Must Watch: Biden's Commie Nominee Wants American Industries Bankrupt

President Joe Biden's choice for a top banking regulatory post said "we want" oil and gas companies to fail and go broke, although she admitted the country couldn't bear the loss of jobs.

Saule Omarova, a law professor at Cornell University who graduated college in the USSR, has faced pushback over her nomination for comptroller of the currency. Business groups and Republicans have said that she is extreme and opposed to the business as a whole.

A video of her reviewing the idea of a National Investment Authority — a new government bureaucracy that would work directly in financial markets to allocate "both public and private capital" to fight social ills — has resurfaced in which she muses about oil and coal companies failing to fight climate change.
"A lot of the smaller players in that industry are going to, probably, go bankrupt in short order — at least, we want them to go bankrupt if we want to tackle climate change," Omarova

said as part of the Jain Family Institute's "Racial Wealth Seminar" series in March.

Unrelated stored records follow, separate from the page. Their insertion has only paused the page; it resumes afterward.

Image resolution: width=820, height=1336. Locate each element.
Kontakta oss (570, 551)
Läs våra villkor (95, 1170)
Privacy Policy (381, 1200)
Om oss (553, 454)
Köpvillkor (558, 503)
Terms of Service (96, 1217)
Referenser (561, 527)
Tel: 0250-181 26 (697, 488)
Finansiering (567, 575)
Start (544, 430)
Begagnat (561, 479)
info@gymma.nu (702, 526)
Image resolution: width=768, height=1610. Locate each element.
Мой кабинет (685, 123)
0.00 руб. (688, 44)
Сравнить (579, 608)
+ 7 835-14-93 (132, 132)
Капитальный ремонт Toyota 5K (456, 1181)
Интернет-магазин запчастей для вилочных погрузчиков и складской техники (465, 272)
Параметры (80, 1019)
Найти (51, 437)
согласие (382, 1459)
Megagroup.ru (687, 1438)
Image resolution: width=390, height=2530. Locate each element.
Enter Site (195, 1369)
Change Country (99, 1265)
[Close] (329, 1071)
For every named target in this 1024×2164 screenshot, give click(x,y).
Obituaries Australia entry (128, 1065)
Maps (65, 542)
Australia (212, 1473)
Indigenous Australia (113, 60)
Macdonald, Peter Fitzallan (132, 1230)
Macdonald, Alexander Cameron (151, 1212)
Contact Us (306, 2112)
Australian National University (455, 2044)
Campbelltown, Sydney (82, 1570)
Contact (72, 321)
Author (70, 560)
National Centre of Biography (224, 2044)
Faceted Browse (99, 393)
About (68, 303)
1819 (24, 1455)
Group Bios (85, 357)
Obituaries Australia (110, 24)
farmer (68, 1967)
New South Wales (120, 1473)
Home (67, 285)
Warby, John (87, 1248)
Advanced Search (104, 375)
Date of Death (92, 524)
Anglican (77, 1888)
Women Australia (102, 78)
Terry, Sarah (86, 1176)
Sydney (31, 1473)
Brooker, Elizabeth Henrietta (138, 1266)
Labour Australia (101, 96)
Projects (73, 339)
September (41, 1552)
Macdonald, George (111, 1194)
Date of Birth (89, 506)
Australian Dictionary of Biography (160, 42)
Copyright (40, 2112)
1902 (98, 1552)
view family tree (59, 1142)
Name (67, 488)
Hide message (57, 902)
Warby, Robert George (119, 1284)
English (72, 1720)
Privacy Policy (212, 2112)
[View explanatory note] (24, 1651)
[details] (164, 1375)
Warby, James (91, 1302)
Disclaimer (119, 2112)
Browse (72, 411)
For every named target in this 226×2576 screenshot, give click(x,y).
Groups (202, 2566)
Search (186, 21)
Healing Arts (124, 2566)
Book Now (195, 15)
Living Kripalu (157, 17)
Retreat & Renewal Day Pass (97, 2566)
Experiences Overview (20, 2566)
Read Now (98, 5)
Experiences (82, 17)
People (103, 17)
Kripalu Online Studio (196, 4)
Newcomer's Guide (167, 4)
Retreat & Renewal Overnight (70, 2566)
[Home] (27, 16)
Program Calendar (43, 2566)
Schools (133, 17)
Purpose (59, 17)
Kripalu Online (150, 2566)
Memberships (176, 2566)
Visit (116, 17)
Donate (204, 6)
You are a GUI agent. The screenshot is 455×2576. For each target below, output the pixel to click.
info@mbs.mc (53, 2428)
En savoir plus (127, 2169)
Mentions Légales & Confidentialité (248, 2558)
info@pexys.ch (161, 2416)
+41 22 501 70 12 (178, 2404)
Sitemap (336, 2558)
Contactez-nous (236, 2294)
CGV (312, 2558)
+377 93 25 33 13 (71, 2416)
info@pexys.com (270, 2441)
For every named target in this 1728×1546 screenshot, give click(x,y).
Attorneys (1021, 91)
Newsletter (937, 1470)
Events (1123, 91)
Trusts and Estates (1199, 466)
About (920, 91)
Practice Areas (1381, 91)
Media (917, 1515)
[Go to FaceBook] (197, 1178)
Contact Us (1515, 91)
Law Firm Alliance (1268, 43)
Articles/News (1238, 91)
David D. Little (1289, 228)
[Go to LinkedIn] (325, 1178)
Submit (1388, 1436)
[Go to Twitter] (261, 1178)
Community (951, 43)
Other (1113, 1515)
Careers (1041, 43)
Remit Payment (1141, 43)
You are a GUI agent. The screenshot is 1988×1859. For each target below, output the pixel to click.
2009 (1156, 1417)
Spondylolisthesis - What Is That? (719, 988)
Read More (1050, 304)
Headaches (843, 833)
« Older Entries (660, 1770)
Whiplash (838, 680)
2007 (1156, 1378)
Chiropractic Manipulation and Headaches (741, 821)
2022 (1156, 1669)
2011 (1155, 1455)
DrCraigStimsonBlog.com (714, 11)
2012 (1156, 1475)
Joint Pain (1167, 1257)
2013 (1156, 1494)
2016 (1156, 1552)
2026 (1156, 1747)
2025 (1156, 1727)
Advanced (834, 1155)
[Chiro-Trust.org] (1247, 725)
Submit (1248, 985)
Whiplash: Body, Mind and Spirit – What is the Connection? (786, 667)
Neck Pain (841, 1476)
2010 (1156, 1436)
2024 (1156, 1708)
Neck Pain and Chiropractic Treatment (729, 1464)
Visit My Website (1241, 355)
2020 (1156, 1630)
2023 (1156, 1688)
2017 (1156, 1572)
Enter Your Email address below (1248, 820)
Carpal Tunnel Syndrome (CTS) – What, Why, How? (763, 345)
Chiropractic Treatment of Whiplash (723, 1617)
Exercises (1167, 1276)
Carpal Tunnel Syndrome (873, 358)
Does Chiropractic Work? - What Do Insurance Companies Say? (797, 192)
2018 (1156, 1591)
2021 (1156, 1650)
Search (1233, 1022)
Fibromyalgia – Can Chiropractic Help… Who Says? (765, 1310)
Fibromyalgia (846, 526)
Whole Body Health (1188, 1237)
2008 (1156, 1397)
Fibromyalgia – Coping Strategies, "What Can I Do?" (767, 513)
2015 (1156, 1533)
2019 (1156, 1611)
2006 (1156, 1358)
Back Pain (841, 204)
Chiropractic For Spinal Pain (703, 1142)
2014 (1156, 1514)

"But that creates a lot of this sort of loss of jobs, a lot of displacement, and economic fallback that we cannot afford, really, so [the National Capital Management Corporation] could actually become a kind of equity investor at that point, taking over management of those companies and basically leading them through restructuring to a new technological basis and to a new technological business model, and in that sense, it's the same type of activity but a different context," she added.

Sen. Ted Cruz slammed Omarova over Twitter after a video of her remarks about energy companies began spreading.

"Biden's pick of Moscow State University's Saule Omarova for the Office of the Comptroller of the Currency is a grave threat to our economy," the Texas Republican said. "She wants to destroy energy independence, wants to nationalize consumer banks, & she has called to 'effectively end banking as we know it.'"

Omarova has suffered blame for her theoretical proposals, including a recent paper she wrote called "The People's Ledger: How to Democratize Money and Finance the Economy," which offers a plan for "radically reshaping the basic architecture and dynamics of modern finance."

She is also facing investigation for her time at Moscow State, which she attended on the Lenin Personal Academic Scholarship. Sen. Pat Toomey, the ranking Republican on the Banking Committee, asked that Omarova hand over a copy of the thesis she wrote there, titled Karl Marx's Economic Analysis and the Theory of Revolution in The Capital.

Omarova has pushed back on her critics and said she was "anti-communist" while attending school in the Soviet Union. She said that criticism of her nomination derives from her gender and Kazakh heritage.

In a recent interview with the Wall Street Journal, Omarova said there is an "unfortunate misunderstanding of my position with respect to community banks."